Comments   2   Date Arrow  September 3, 2010 at 11:17am   User  by Mark Willis

George Gordon, Lord ByronI’ll admit it.  I never gave Lord Byron a scrap of  respect. It started with the name. I couldn’t get past “Lord” and its absurd notion of hereditary privilege. Whenever I needed a whipping boy for the excesses of Romanticism, Byron was my flagellant.

Along comes Edna O’Brien, who’s written a new biography called Byron in Love. I could listen to Edna O’Brien read the phone book. She read snatches of her biography and this legendary poem in an On Point interview with Tom Ashbrook. She describes the poet as both beautiful and lame, with a complicated sense of self embracing “deformity transformed” and an “under look” that women found irresistible. He may have been the model for Mary Shelley’s Frankenstein.

I knew he was a monster, but I never considered Byron as a person with a disability. Maybe I should give him another chance.

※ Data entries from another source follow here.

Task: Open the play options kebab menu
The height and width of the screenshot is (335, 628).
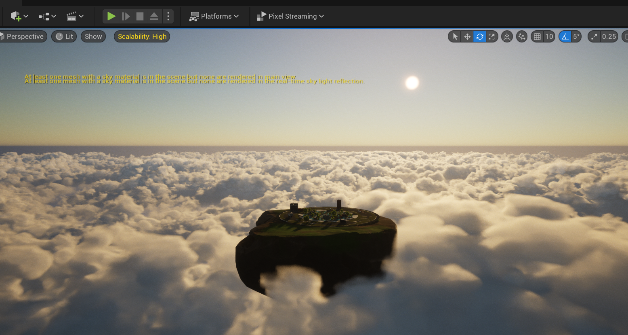Action: (x=168, y=16)
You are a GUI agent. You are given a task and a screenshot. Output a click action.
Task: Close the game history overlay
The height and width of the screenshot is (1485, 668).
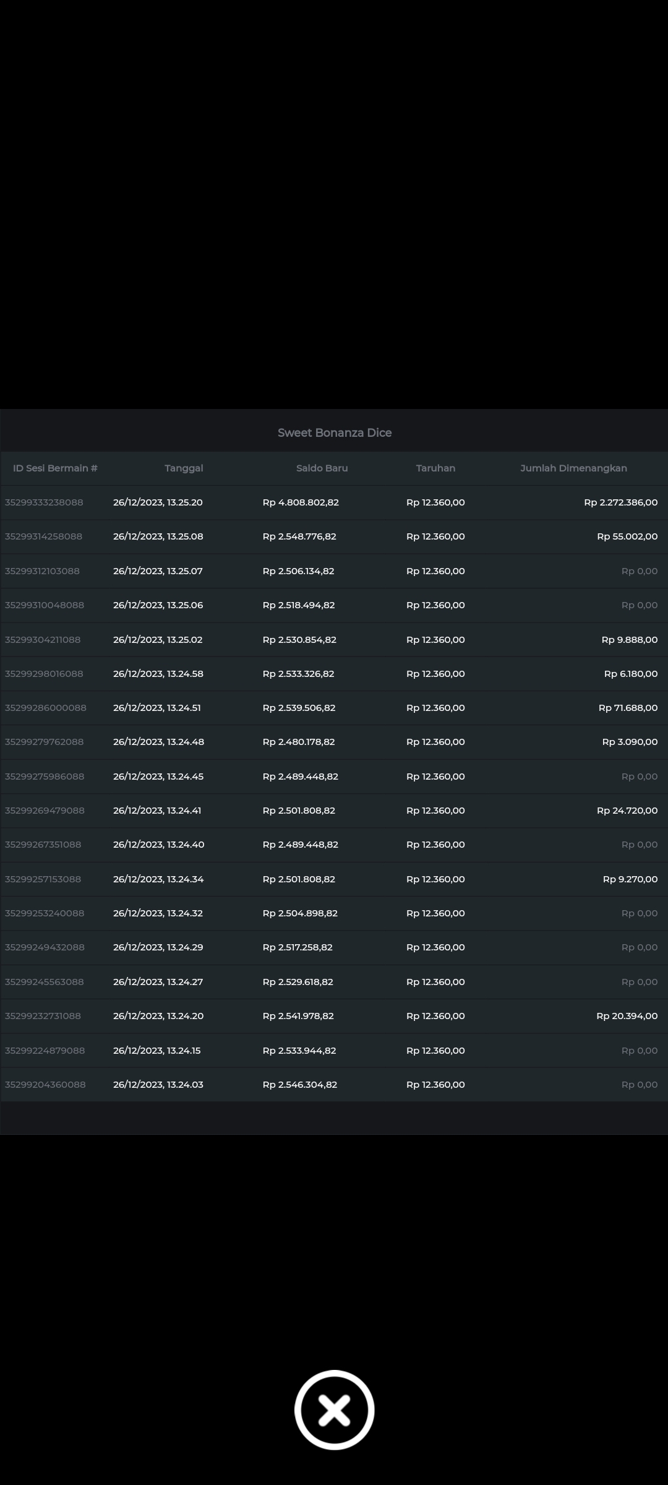(x=334, y=1410)
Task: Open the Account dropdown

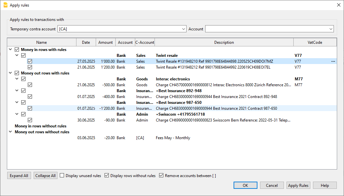Action: (x=331, y=29)
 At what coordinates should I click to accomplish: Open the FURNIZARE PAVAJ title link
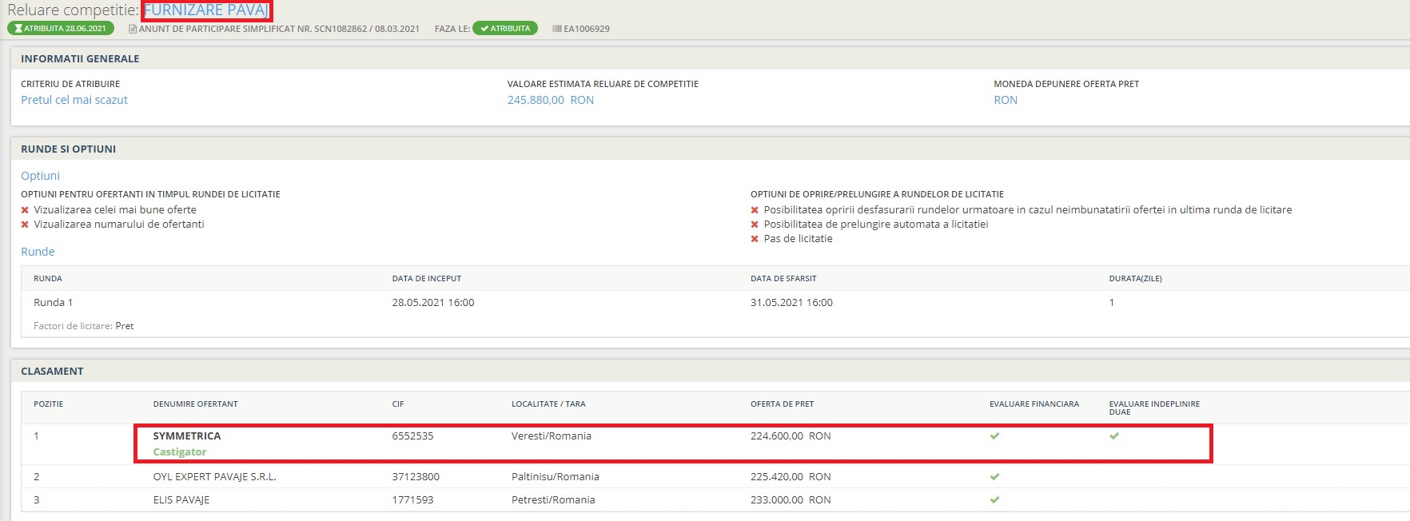point(206,10)
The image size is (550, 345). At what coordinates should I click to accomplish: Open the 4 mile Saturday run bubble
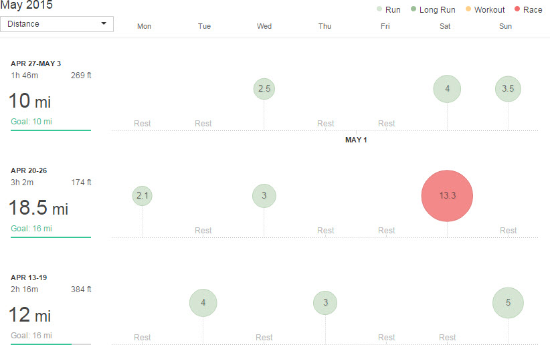[447, 89]
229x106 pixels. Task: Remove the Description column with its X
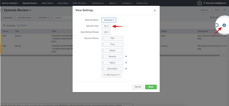click(126, 69)
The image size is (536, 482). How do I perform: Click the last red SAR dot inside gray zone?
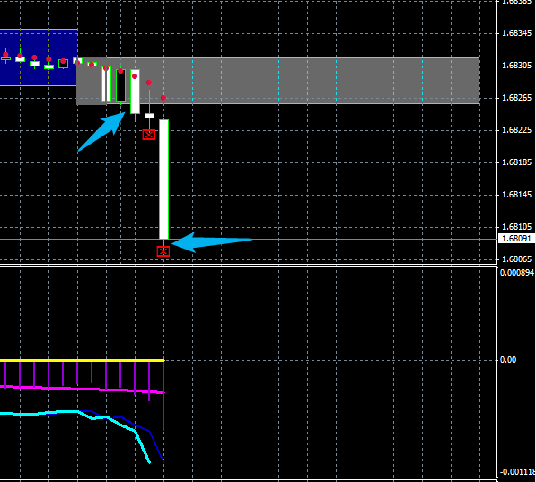point(163,98)
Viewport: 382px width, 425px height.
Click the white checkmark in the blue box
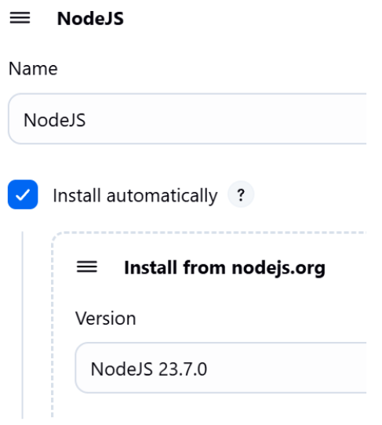[23, 194]
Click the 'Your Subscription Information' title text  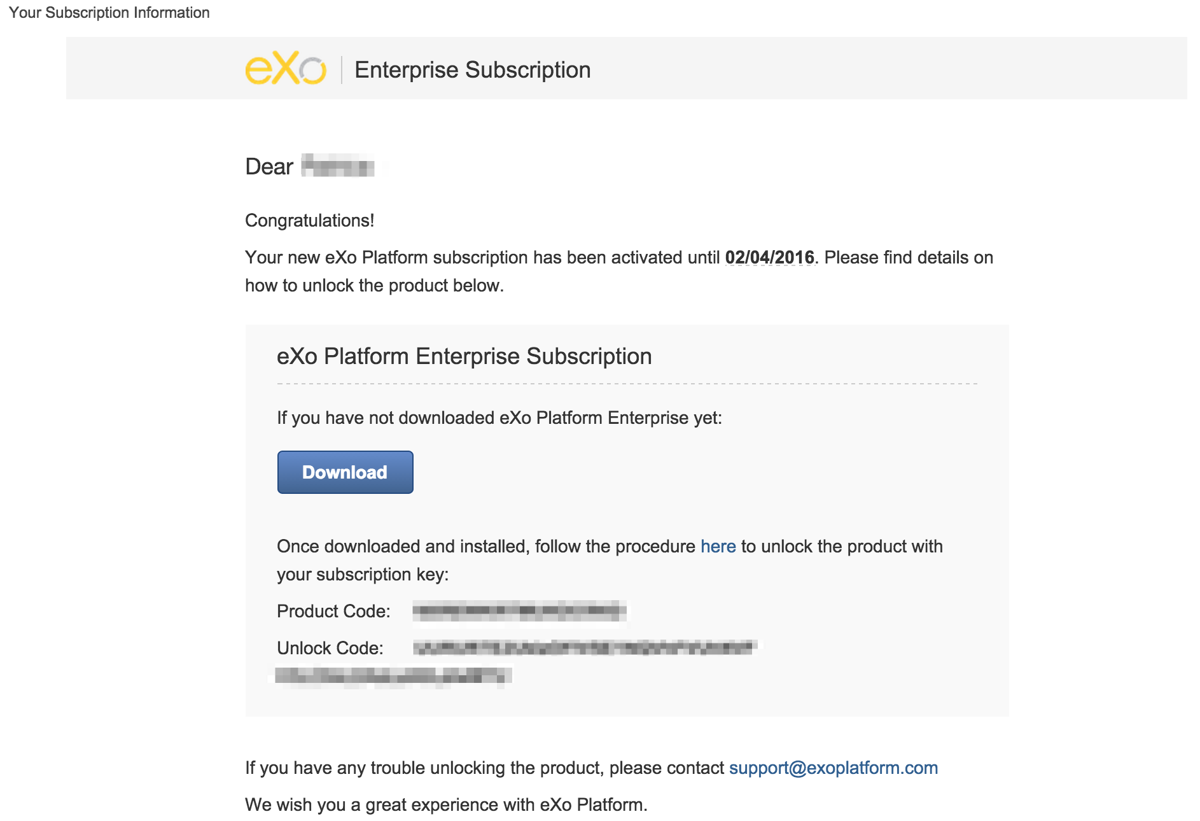tap(109, 13)
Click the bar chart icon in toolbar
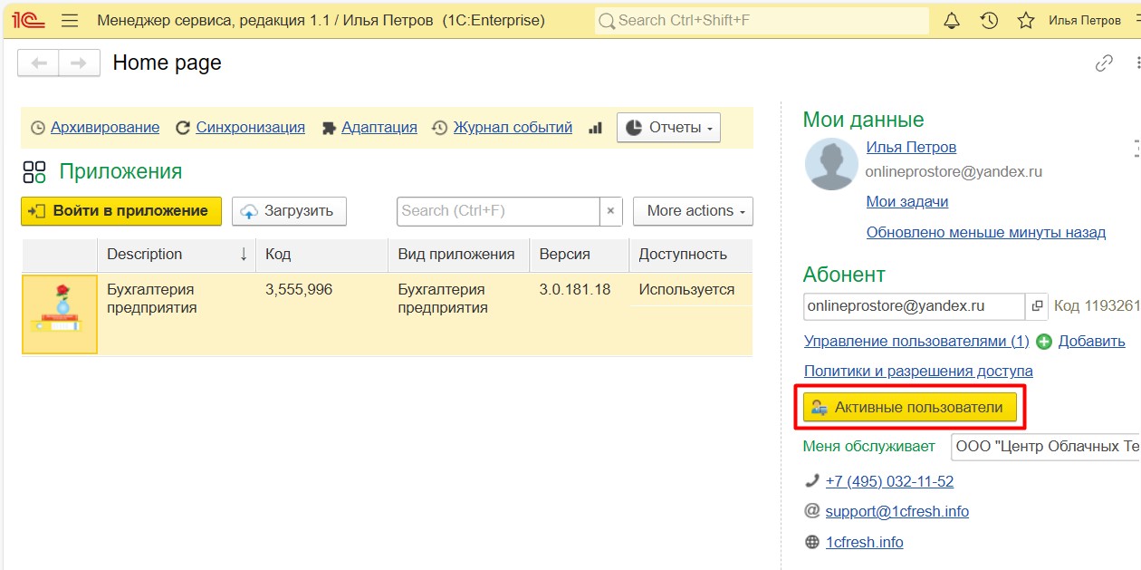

She Walks In Beauty, Like the Night
by George Gordon, Lord Byron

She walks in beauty, like the night
Of cloudless climes and starry skies;
And all that’s best of dark and bright
Meet in her aspect and her eyes:
Thus mellowed to that tender light
Which heaven to gaudy day denies.

One shade the more, one ray the less,
Had half impaired the nameless grace
Which waves in every raven tress,
Or softly lightens o’er her face;
Where thoughts serenely sweet express
How pure, how dear their dwelling place.

And on that cheek, and o’er that brow,
So soft, so calm, yet eloquent,
The smiles that win, the tints that glow,
But tell of days in goodness spent,
A mind at peace with all below,
A heart whose love is innocent!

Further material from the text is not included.